The second difference is that, after a successful call to lexeme_read_string(), the per-string block does not become the new current block. The current block data after a call to lexeme_read_string() will be the same as it was before the call to lexeme_read_string().

For most purposes, then, the per-string block is invisible to the app that called lexeme_read_string(). Apps which trace or keep track of the details of the input text blocks may notice the additional block. Also, event handlers which trigger during the lexeme_read_string() method will see the per-string block.

    $recce->lexeme_read_string($symbol, $string)

is roughly equivalent to

    sub read_string_equivalent_hi {
        my ( $recce, $symbol_name, $string ) = @_;
        my ($save_block) = $recce->block_progress();
        my $new_block = $recce->block_new( \$string );
        my $return_value = $recce->lexeme_read_literal( $symbol_name, $new_block );
        $recce->block_set($save_block);
        return $return_value;
    }

lexeme_read_string() is not designed for very long values of $string. For efficiency with long strings, use the equivalent in terms of lexeme_read_literal(), as just shown. lexeme_read_literal() sets the value of the lexeme to a span of an input text block, while lexeme_read_string() sets the value of the lexeme to a string.
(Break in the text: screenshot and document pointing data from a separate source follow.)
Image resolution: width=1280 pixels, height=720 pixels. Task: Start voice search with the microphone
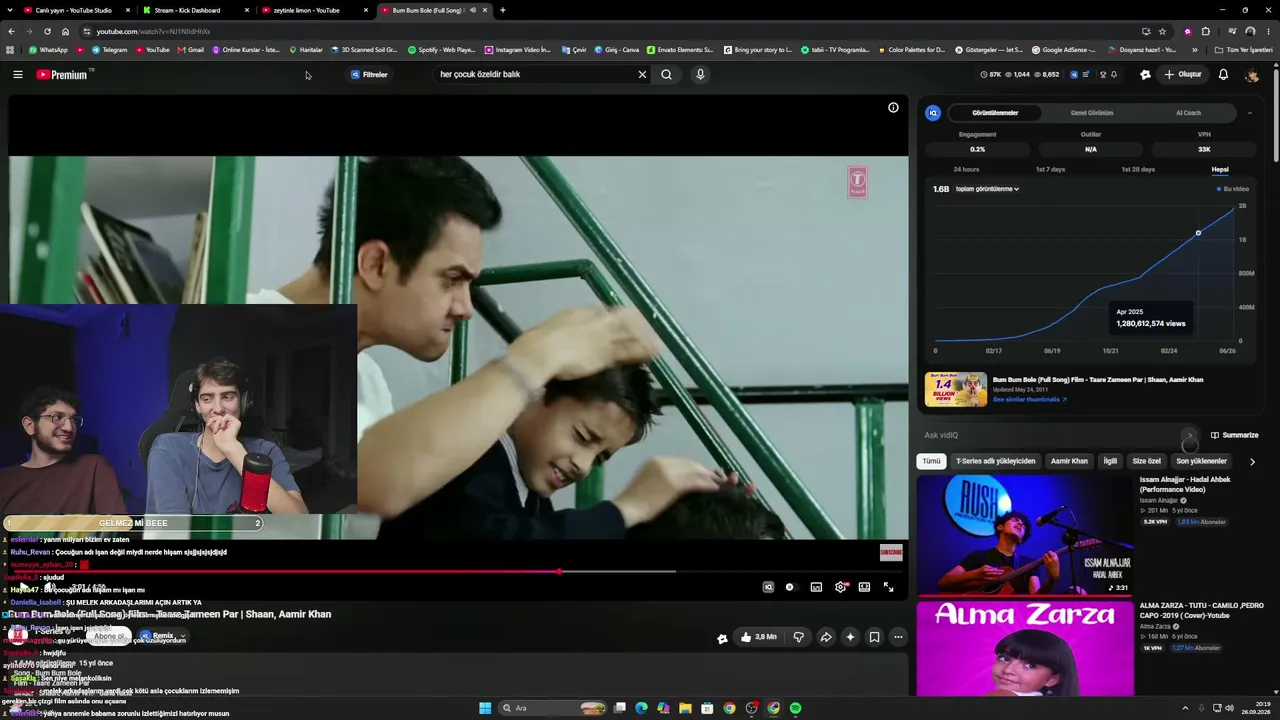click(x=700, y=74)

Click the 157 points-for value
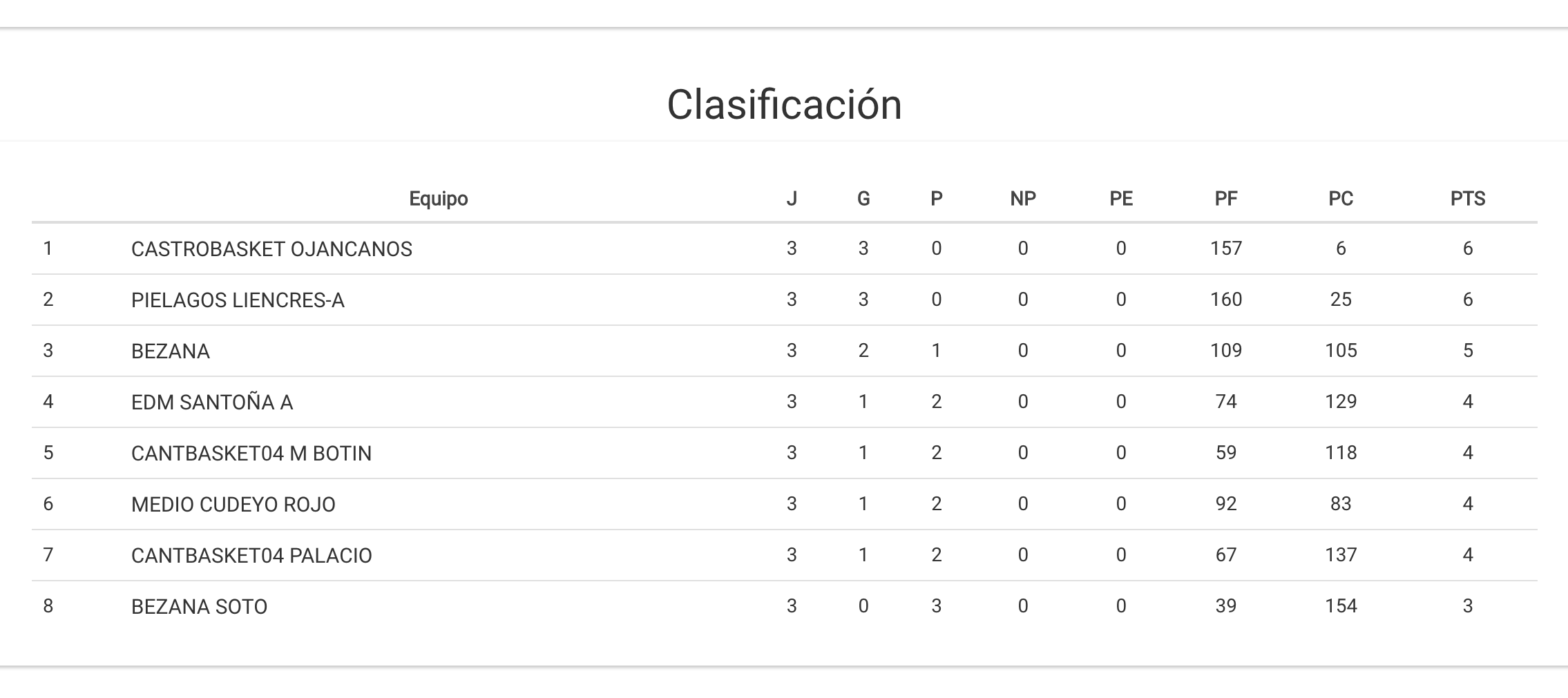tap(1225, 249)
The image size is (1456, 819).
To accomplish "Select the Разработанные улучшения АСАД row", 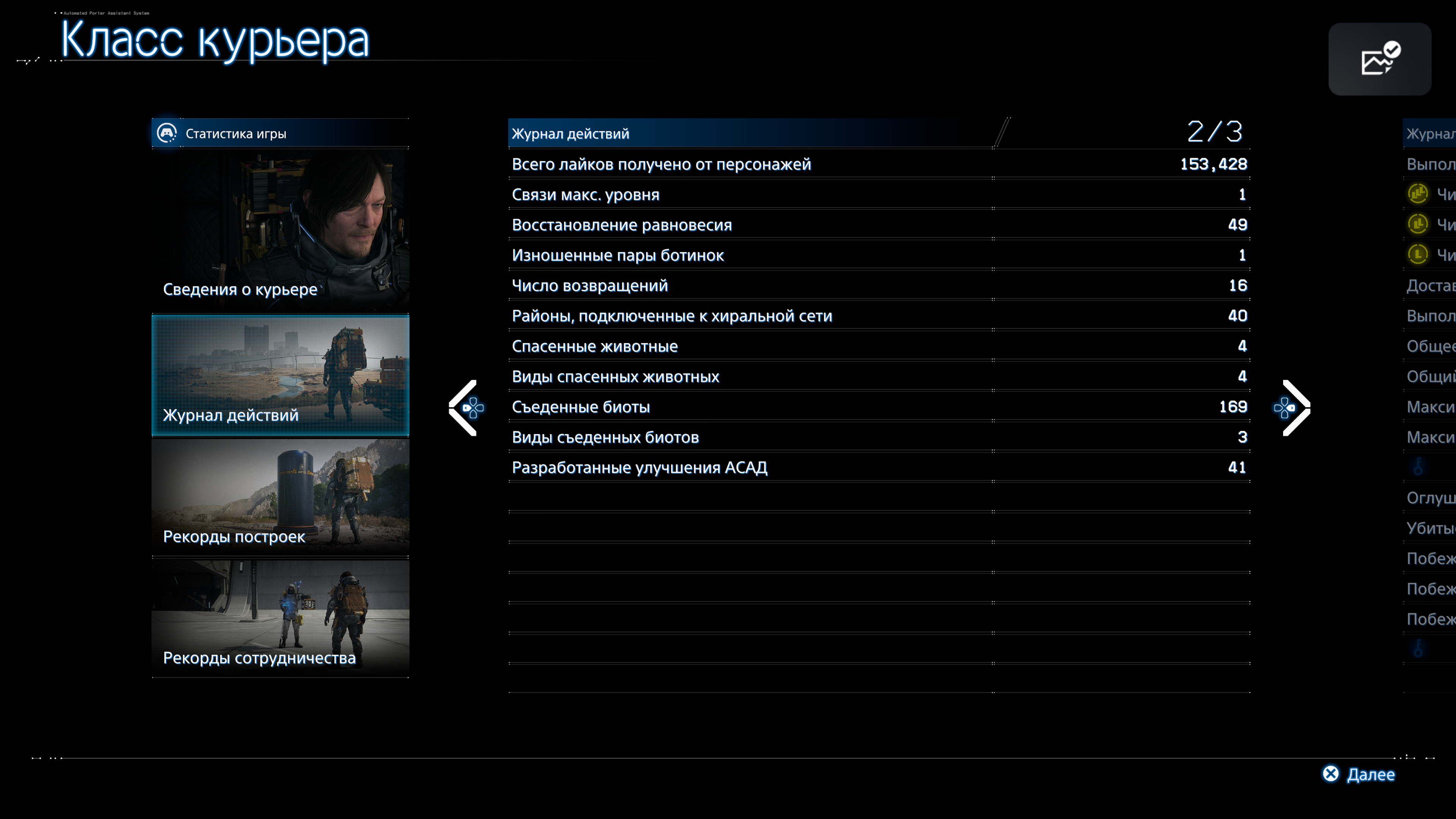I will coord(879,468).
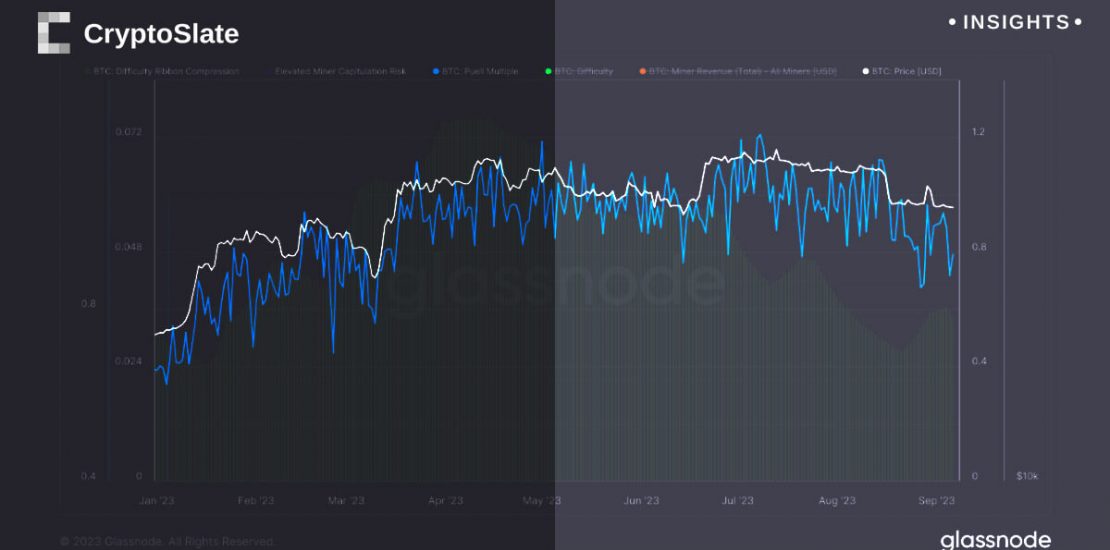
Task: Toggle the BTC: Price [USD] series
Action: click(x=906, y=71)
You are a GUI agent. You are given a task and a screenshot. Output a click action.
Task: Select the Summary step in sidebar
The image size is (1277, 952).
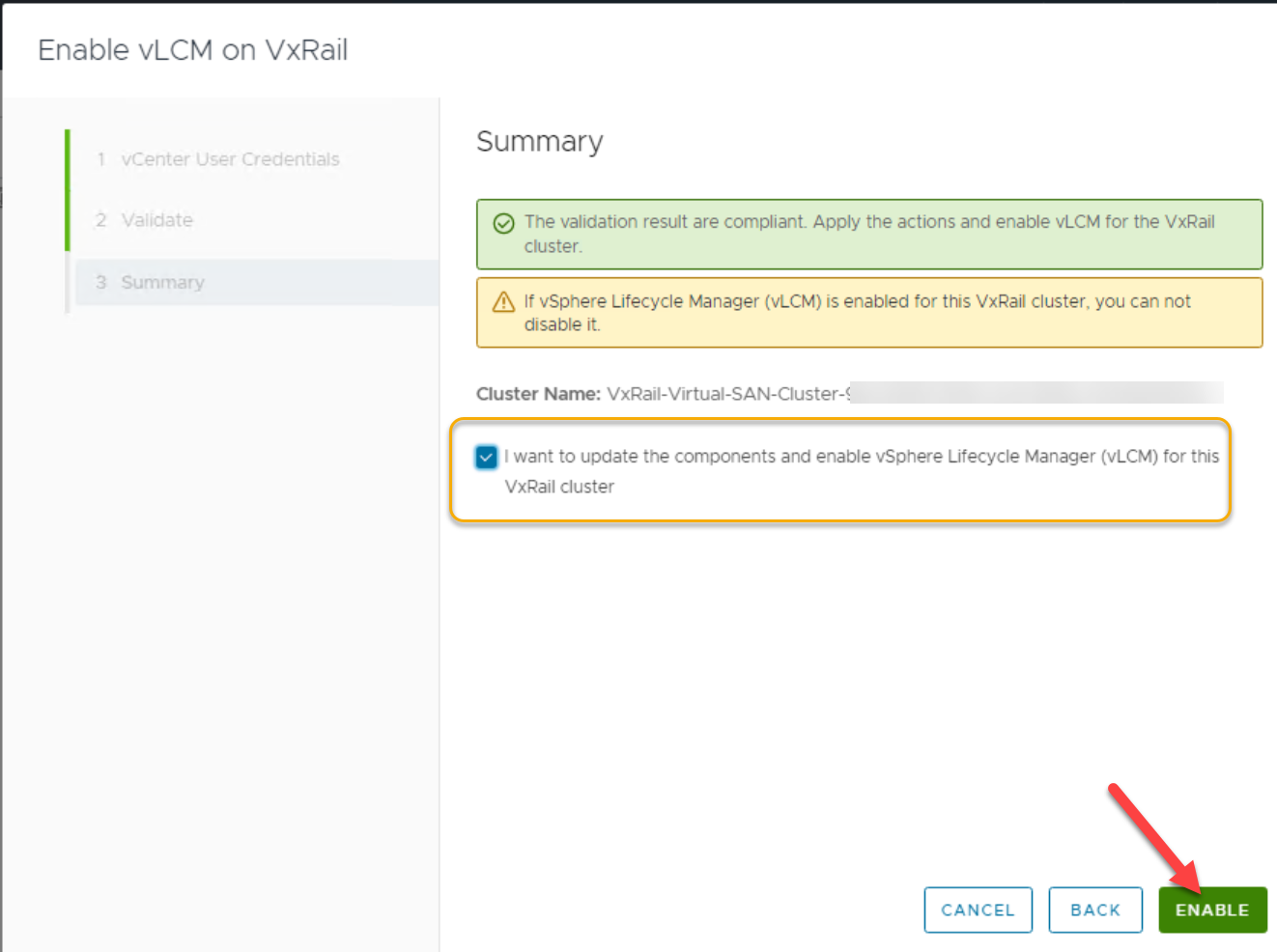pyautogui.click(x=162, y=283)
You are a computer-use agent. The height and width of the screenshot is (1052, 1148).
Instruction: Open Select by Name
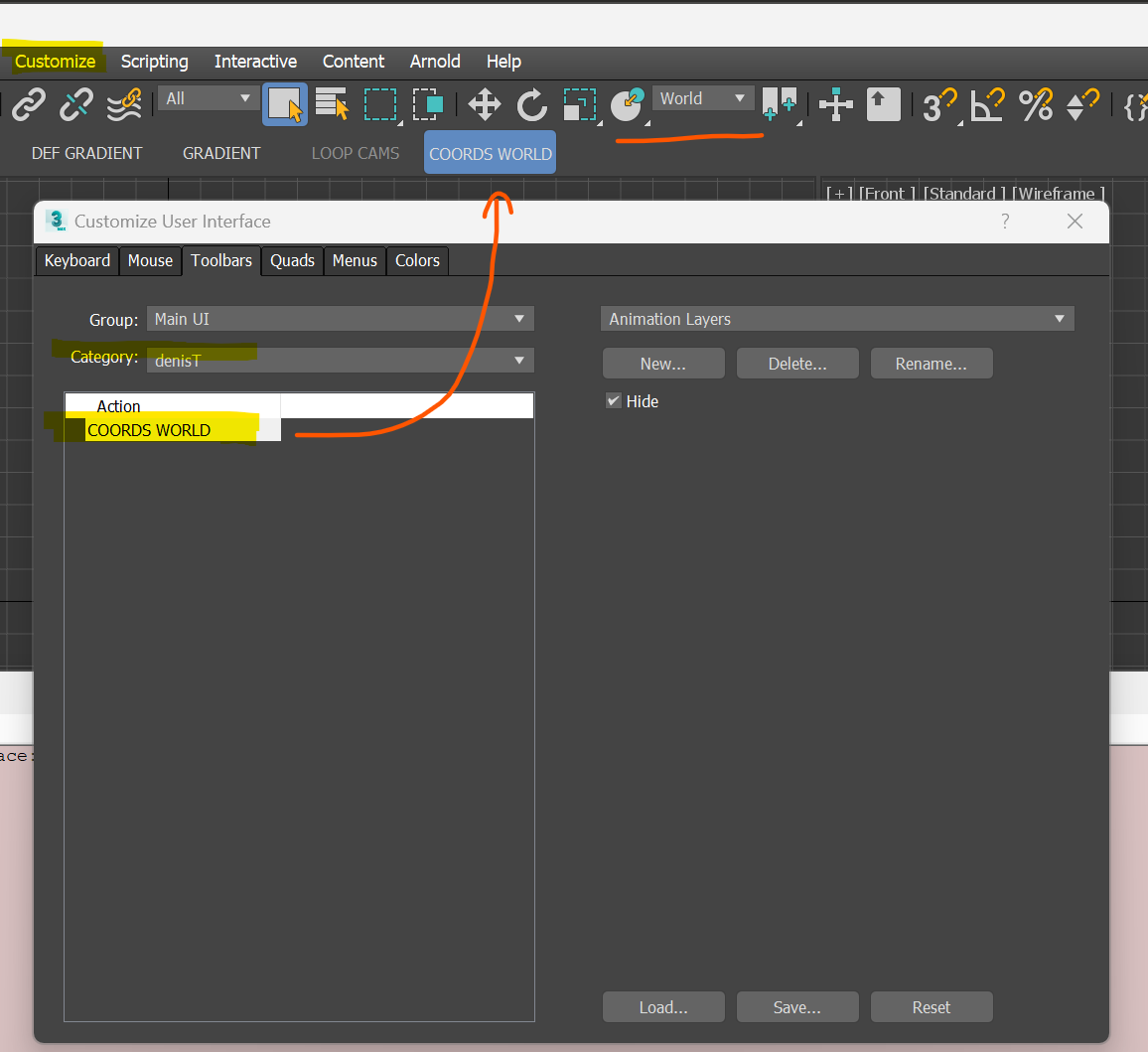[x=332, y=104]
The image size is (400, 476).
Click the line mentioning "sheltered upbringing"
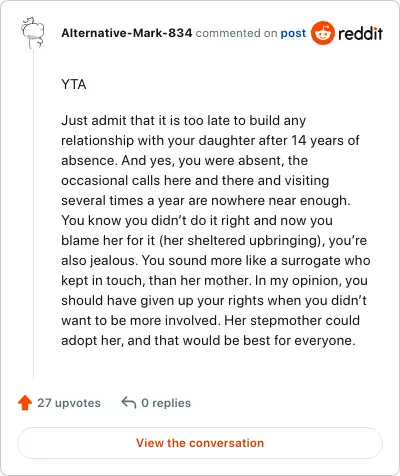point(214,241)
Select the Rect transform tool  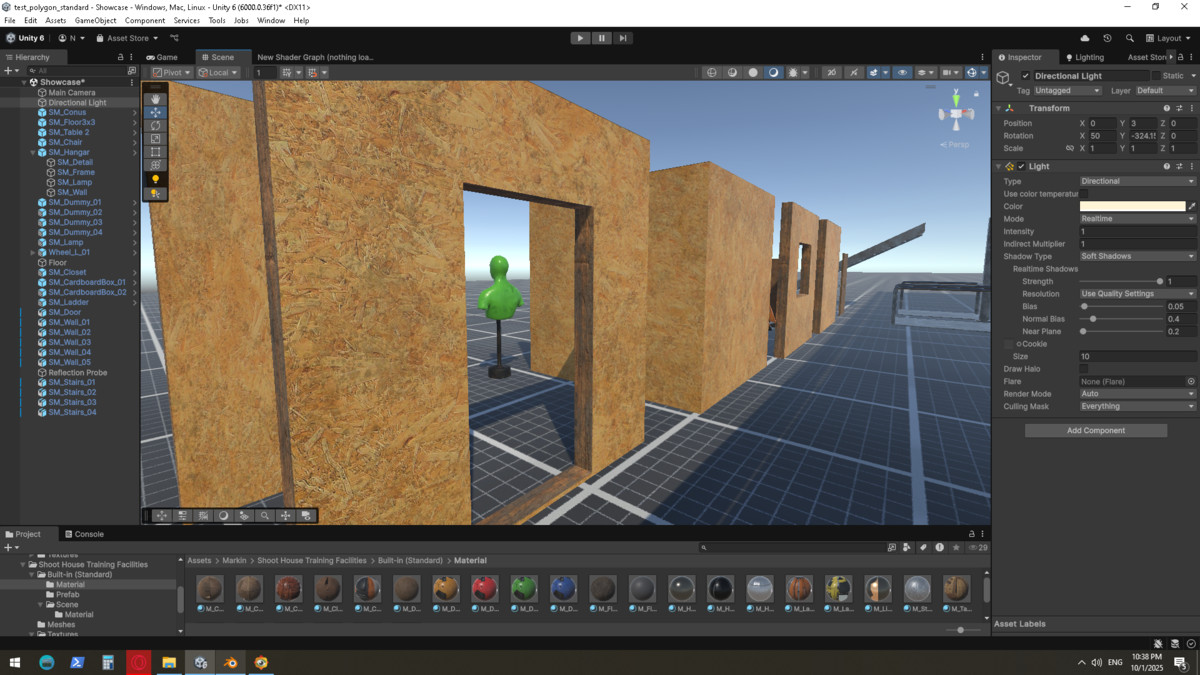155,152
Marpa::R3 optimizes lexeme values when they are literals in its input text blocks.

Return values: On success, lexeme_read_string() returns the new current offset. Soft failure occurs if and only if the lexeme was rejected. On soft failure, lexeme_read_string() returns a Perl undef. Other failures are thrown as exceptions.

COPYRIGHT AND LICENSE

  Marpa::R3 is Copyright (C) 2018, Jeffrey Kegler.

  This module is free software; you can redistribute it and/or modify it
  under the same terms as Perl 5.10.1. For more details, see the full text
  of the licenses in the directory LICENSES.

  This program is distributed in the hope that it will be
  useful, but without any warranty; without even the implied
  warranty of merchantability or fitness for a particular purpose.